Moonraker – An Original Review

moonraker-posterWith thanks to Robert Baum, reprinted by permission

Review: Moonraker (1979)

       Having proven triumphant once again both in thwarting another fiend looking to finish off the world and regaining his footing at the box office, Roger Moore returns as James Bond yet again. Stopping the sinister stratagems of Karl Stromberg was child’s play for 007. This time, however, her majesty’s best known spy faces a far more formidable challenge.
      Not only is Bond now portrayed by an actor who is now just shy of over half a century (Sean Connery was just over forty when he made his final Bond adventure: 1971s Diamonds Are Forever) but there are a new crop of cinematic pickings prompting producer Albert Broccoli to look to the stars for 007’s latest endeavor. That mission has Bond seeking a stolen space bound shuttle: Moonraker. This effort reunites most of the key players from The Spy Who Loved Me: Broccoli, director Lewis Gilbert, screenwriter Christoper Wood, and of course Roger Moore.
      Having used his time between the last adventure to be of aid to fellow UK stars Richard Burton and Richard Harris as one of The Wild Geese, Moore returns to being a solo operative; but not before having a run-in with the metal-mouthed monster of a mountain from The Spy Who Loved Me, Jaws (Richard Kiel), in search of a new employer and wanting revenge. Following a briefing by his superiors (Bernard Lee and Geoffrey Keen) and receiving the latest state-of-the art hardware from MI6 weaponsmith Q (Desmond Llewelyn), Bond is off to California. There he meets Drax (Michael Lonsdale), a megalomaniac obsessed with venturing into the final frontier.

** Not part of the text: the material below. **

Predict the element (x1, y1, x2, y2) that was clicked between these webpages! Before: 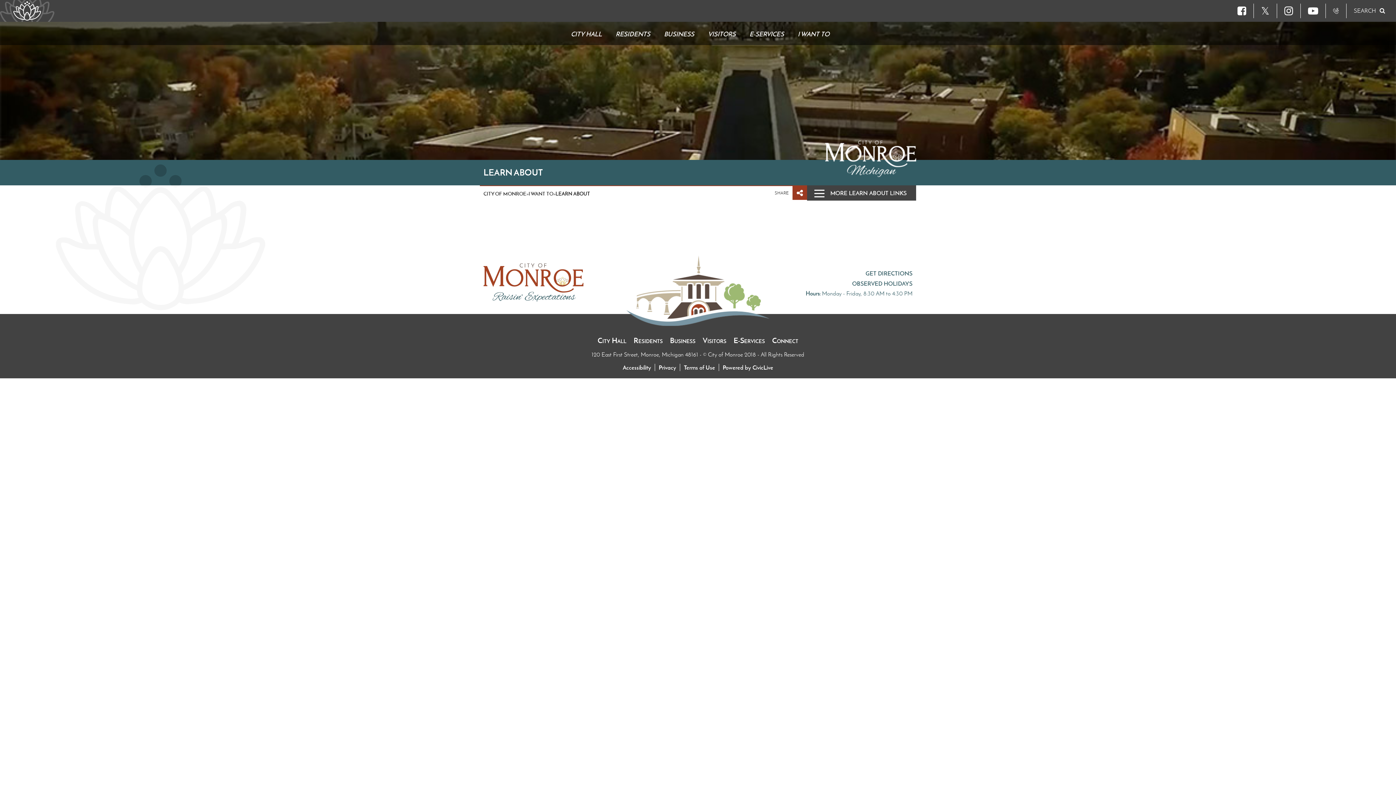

Bond also gets an encounter with a striking siren of a scientist with a good head on her shoulders named Holly (Lois Chiles) who gives Bond a taste of astronaut training which goes awry thanks to a jerry-rigged centrifuge, courtesy of Drax’s kendo-savvy manservant Chang (Toshiro Suga). Of course wherever Bond is, there’s a woman waiting to be swept off her feet even if in doing so, the results prove fatal; as they do for one of Drax’s employees (Corinne Clery) who goes to the dogs.
      With Gilbert at the helm for another mission, there are similar elements to the last cinematic mission for 007 which was a refashioning of another Bond adventure: 1967s You Only Live Twice which Gilbert also directed. This time the showdown is not at sea but takes advantage of the science fiction frenzy ushered in by the success of Star Wars and Close Encounters of the Third Kind. One certainly doesn’t need to guess much where the film winds up.

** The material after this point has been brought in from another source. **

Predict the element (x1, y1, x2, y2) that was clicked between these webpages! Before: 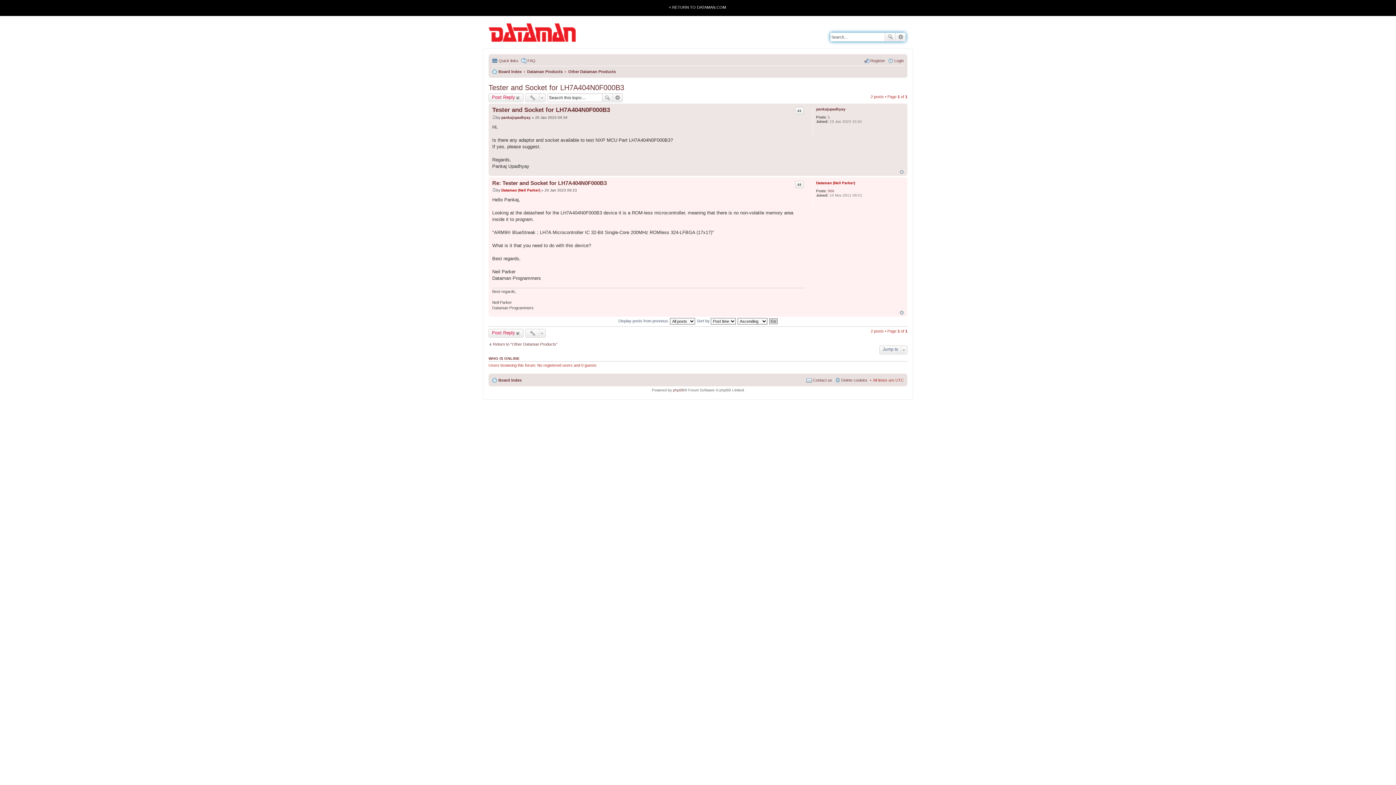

      Virtually no expense has been spared for Moonraker, despite it being a lightweight romp bordering on camp that is light years away from past Bond adventures; particularly From Russia With Love (1963). The effects courtesy of recent Oscar-winner Derek Meddings (Superman) and his colleagues are out of this world; and the stunts, as always are impressive. Still it is a joy to watch, though aficionados more fond of the earlier efforts might think otherwise. John Barry, missing since The Man with the Golden Gun, returns with a score that brings back the magic he has given to many a motion picture. The title tune performed by chanteuse Shirley Bassey offers aural aesthetics. Nothing against Carly Simon, or Paul McCartney, but when it comes to singing 007 theme songs, nobody does them better.